Community Health is now offering $6 per share in cash. In December, it had gone public with a bid of $5 per share in cash and $1 per share in stock. At the time, the offer was a premium of about 40 percent to the Dallas company’s shares.

But Tenet’s board rejected that offer, and adopted a “poison pill” measure to fend off the bid.

Tenet’s shares have recently been trading above $6.

But the company said Monday it will review the revised offer and make a recommendation. It said shareholders should take no action for now.

Tenet shares fell 26 cents, or 3.9 percent, to $6.40 in afternoon trading while Community Health shares dropped $1.74, or 5.5 percent, to $30.16 after falling as much as 14.3 percent earlier in the session.

Community Health Systems runs 130 hospitals in 29 states and focuses on fast-growing and non-urban markets. Tenet runs 50 hospitals spread across 11 states, and most of its facilities are in urban and suburban communities.


GM to raise prices owing to oil, metal costs

DETROIT | General Motors Co. says it will raise prices by an average of $123 per vehicle to make up for higher oil and metal costs.

The company says the increase will go into effect in the U.S. starting May 2.

Spokesman Tom Henderson says the increase affects nearly all Buick, Chevrolet, GMC and Cadillac models. He says oil prices played a big role in the increase, as did steel and other metal costs.

Oil prices affect the cost of plastic parts and tires, as well as filling cars with gas before they are sold.

GM is not alone in raising prices. Toyota Motor Corp. said last month it would raise prices on most 2011 Toyota, Scion and Lexus models between 1.2 percent and 2.2 percent.
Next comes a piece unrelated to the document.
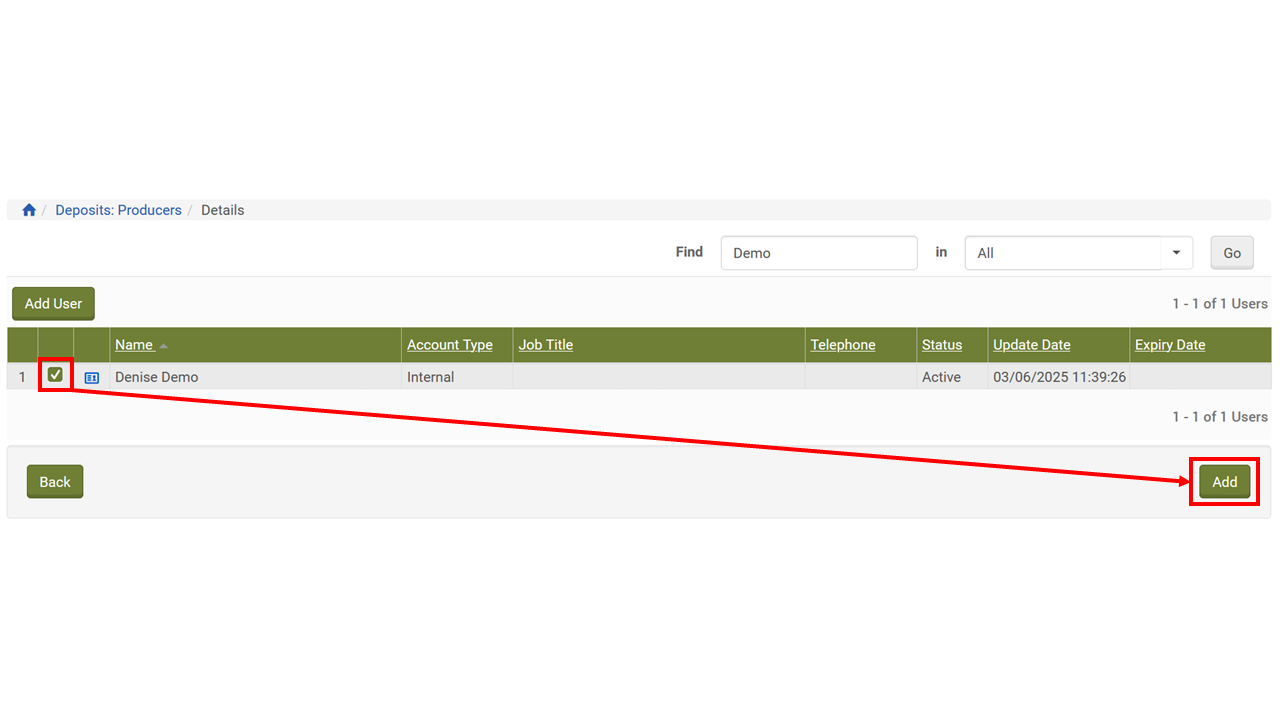Uncheck the checkbox for Denise Demo
This screenshot has width=1280, height=720.
point(56,375)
CEO of candy maker dies in South Africa

ROME | Pietro Ferrero, the CEO of the Ferrero Group holding company, which produces Nutella, Tic Tac mints and other confections, and a scion of one of Italy’s richest families, died on Monday after falling from a bicycle while on a business trip in South Africa. He was 47.

Pietro Ferrero was also chairman of Ferrero S.p.A., the Italian branch of the family-run company and the heart of the candy and sweets maker’s empire.

The company’s press office at headquarters in Alba, northwestern Italy, said Mr. Ferrero, a cycling enthusiast, was riding a bike on his usual training run on a road in Cape Town when he fell off. It said it wasn’t clear what prompted the fall.

With him on the business trip was his father, Michele Ferrero, who turned the company into an international sweets producer and invented successes including Nutella and Kinder in the 1960s and helped make the Ferreros a billionaire family that is now Italy’s richest.